This past March we celebrated Ellianna’s 7th birthday. I thought we pretty much had the hang of that down, but this year was a different kind of day. Since we had moved out of Colorado, there was no visiting the cemetery to leave notes and flowers or eat cupcakes near the etching of her beautiful name. It felt hard and sad and unfair to be so far away from the town where we were closest to her. There was still celebrating; there was cake and pictures and remembering her big eyes and her tiny fingers, and there was wondering over what our sweet girl would be like at age 7. But it was different. I had more tears and some angry feelings about being so far from all the tangible places of her.
In April I made a whirlwind weekend trip back to Colorado for a conference, and got to stop by her resting place to leave fresh flowers on my way to the airport out of town. I experienced deep gratitude to get to be there, as well as a downpour of guilt and regret, and sadness to have to leave again. In the months of not visiting that place, a multitude of emotions had built without the trigger of release. I boarded my plane with scratchy red eyes, and a rosy face washed clear of my morning makeup.
Now July is upon us again, and we are remembering the day that we sang over Ellie and kissed each baby piggy toe and watched her body give up its hard fight and her soul fly free of all the hurting. This July though, we are back at the foothills of our breathtaking Colorado mountain, on a brief visit to the city that holds the entire history of her short and beautiful life.
I wondered over what we would do to remember and celebrate our girl this July 14th; an exciting trip packed with joyous memories and reunions, punctuated by the difficult anniversary of one of our hardest days. In past years we have prepared care packages for other families with a little one fighting for life in the picu. We have escaped far from civilization to camp under the twinkling canvas of stars, and we’ve climbed sand dunes to release soft-glowing lanterns into the sky. We’ve had quiet days in at home, and have escaped for a night away to numb our minds with the unfamiliar.

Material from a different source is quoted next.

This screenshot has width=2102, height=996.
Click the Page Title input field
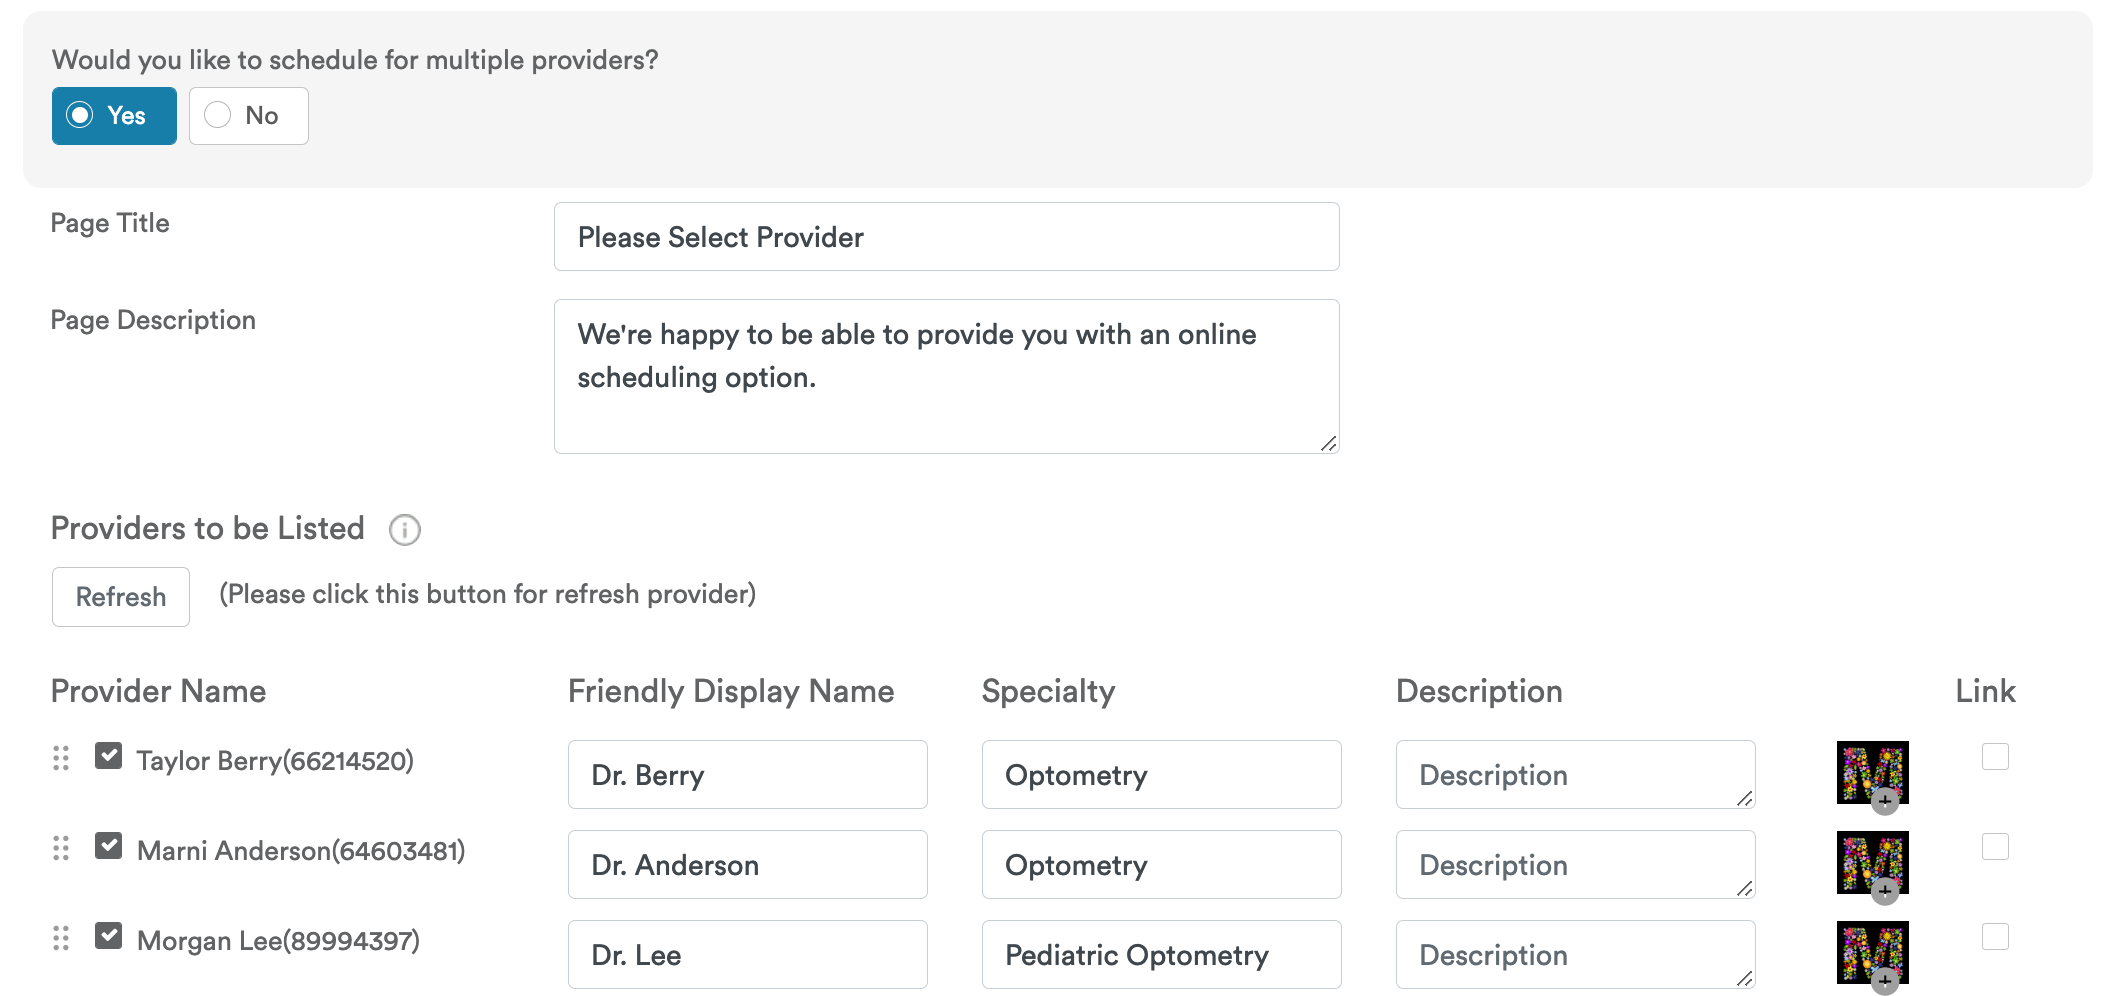pos(946,237)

I have some unresolved thoughts about the medical staff that cared for my girl, so I considered making care packages for the doctors and nurses and techs. Each time I started to collect items though, I came up a little bit blank and overwhelmed. The emotion connected to my interactions with the picu staff is strong and difficult to sort through. I decided to keep it simple; it was still a kind gesture of acceptance for these medical professionals, but without the intense process and emotional drain of gathering well thought out individual items for care packages. I called to ask how many would be on shift in the picu where we said goodbye, and brought down a yummy and filling breakfast for when they get to break away from the business of saving lives and tending to souls.
The healing for me was in the handwritten note expressing my thanks for this calling they’ve given their lives to. I know there are days it must feel like a thankless job, and it’s possible I was one of those parents who was so fearful and wounded that I came across as more critical than grateful. It helped me to at least say that I know they are human just like me, and are simply doing the best that they can with what they know.
I could point fingers and choose to hold a grudge for our experience in that picu, but I’m trying my best to instead remember the shining moments of grace and kindness that were scattered throughout those dark days. There was the tech who sat and talked with me honestly about what his job was like, and enthusiastically encouraged me to pursue my hope of a job inside the picu. There was the nurse who in the middle of all the chaos took notice of my wincing and offered me some Motrin from her own purse to help keep me on my feet in the marathon hours of standing at that tiny bedside. There were the nurses who went scrambling for the right sized hat to snuggle over Ellie’s hair when the fresh wounds on her head made me feel panicked while I was holding her. There were the kind nurses who gently helped me bathe and dress the breathless body of my little love, and carefully made treasured keepsake molds of her perfect hands and feet. Those are the moments I want to dwell on when my mind wants to wander and question and doubt and wonder how things could have been different.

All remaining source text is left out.